Start of Given data

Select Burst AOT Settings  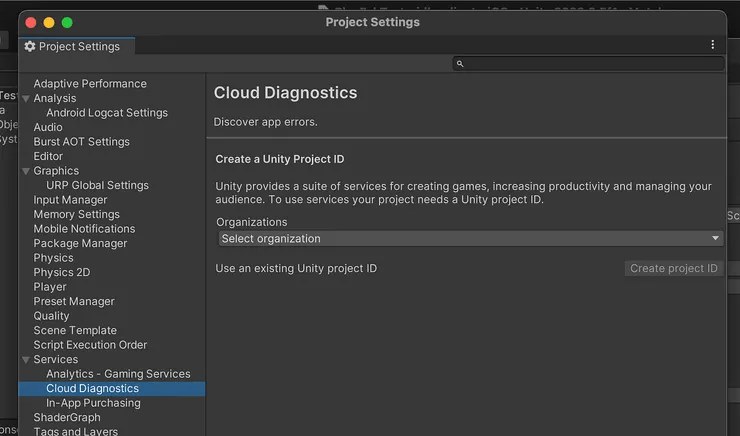[81, 142]
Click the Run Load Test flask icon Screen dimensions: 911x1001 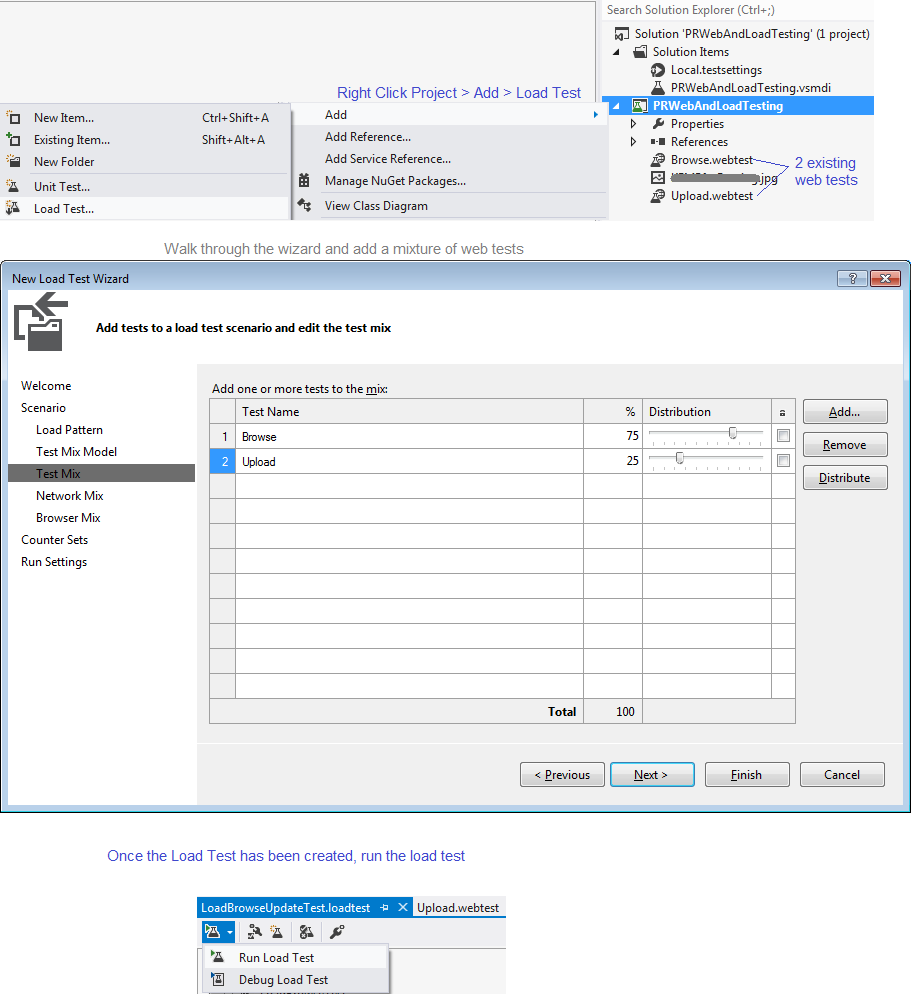(x=217, y=956)
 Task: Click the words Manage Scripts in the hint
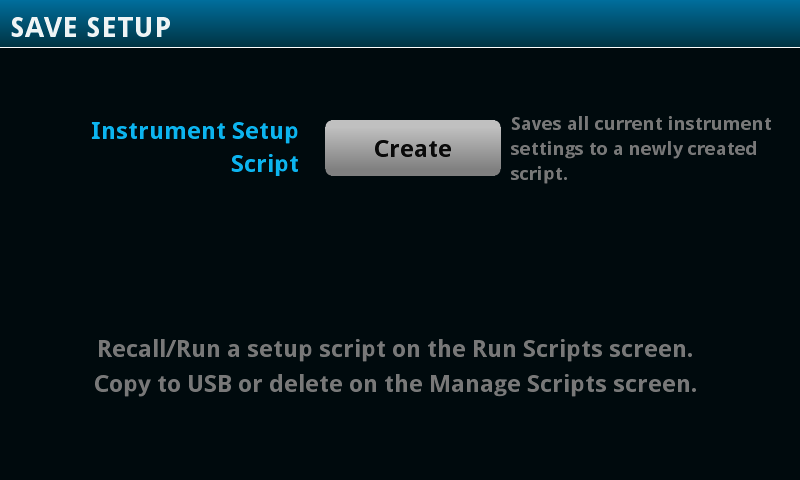517,384
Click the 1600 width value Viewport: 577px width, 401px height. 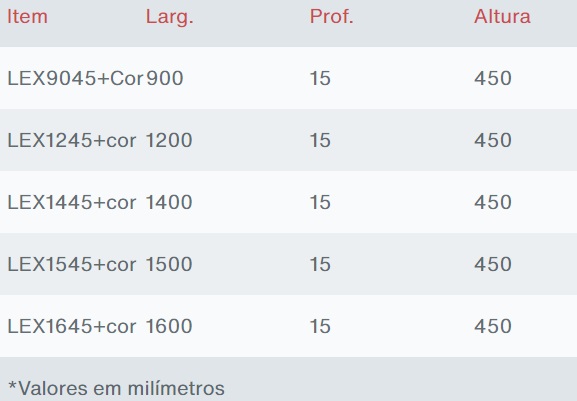(169, 326)
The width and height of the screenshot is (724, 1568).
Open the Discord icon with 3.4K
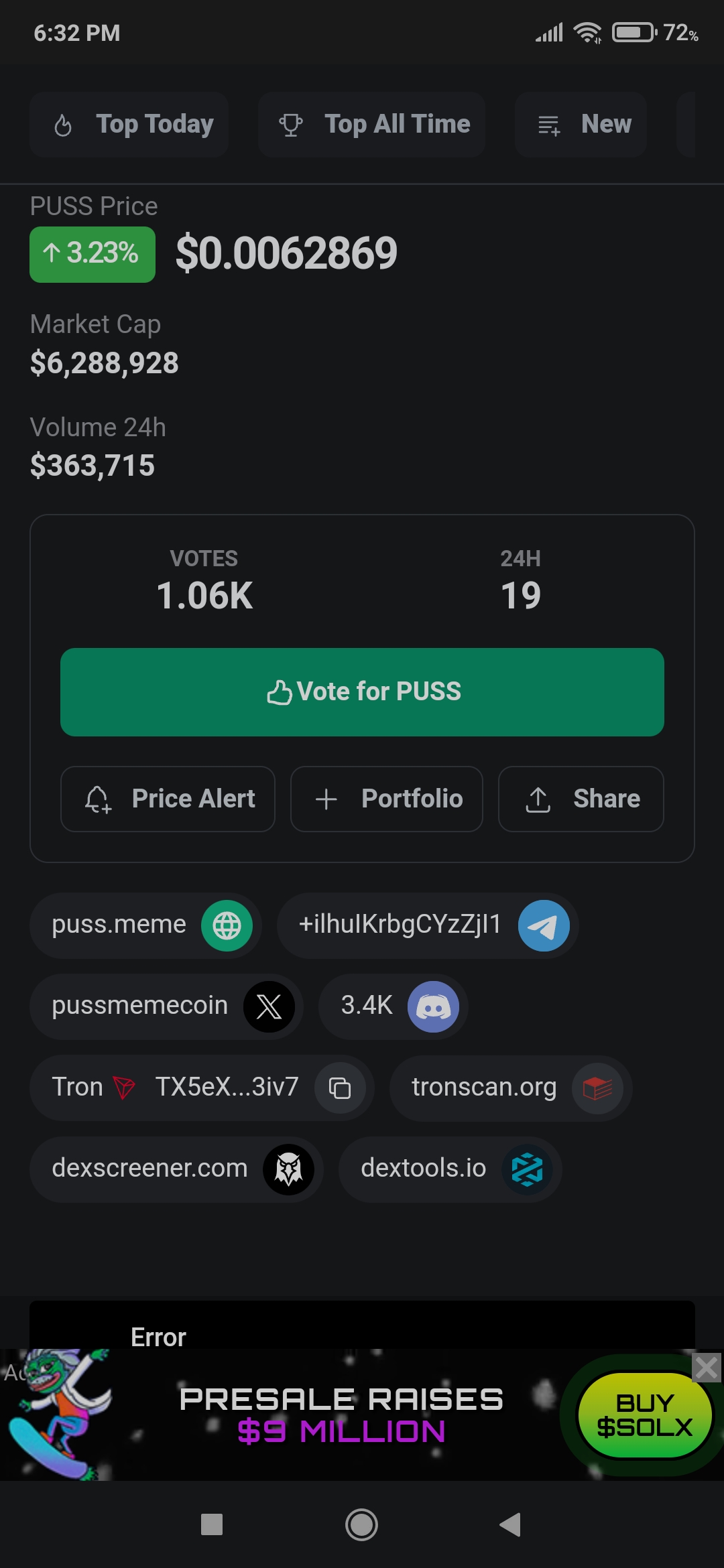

End of Given data

* [Goal of the exercise]: Return the lines of the items verbatim, from the line containing "The width and" through the end of the items, with both ends included, and leave the pictures out.

* [The result]:
The width and height of the screenshot is (724, 1568).
Open the Discord icon with 3.4K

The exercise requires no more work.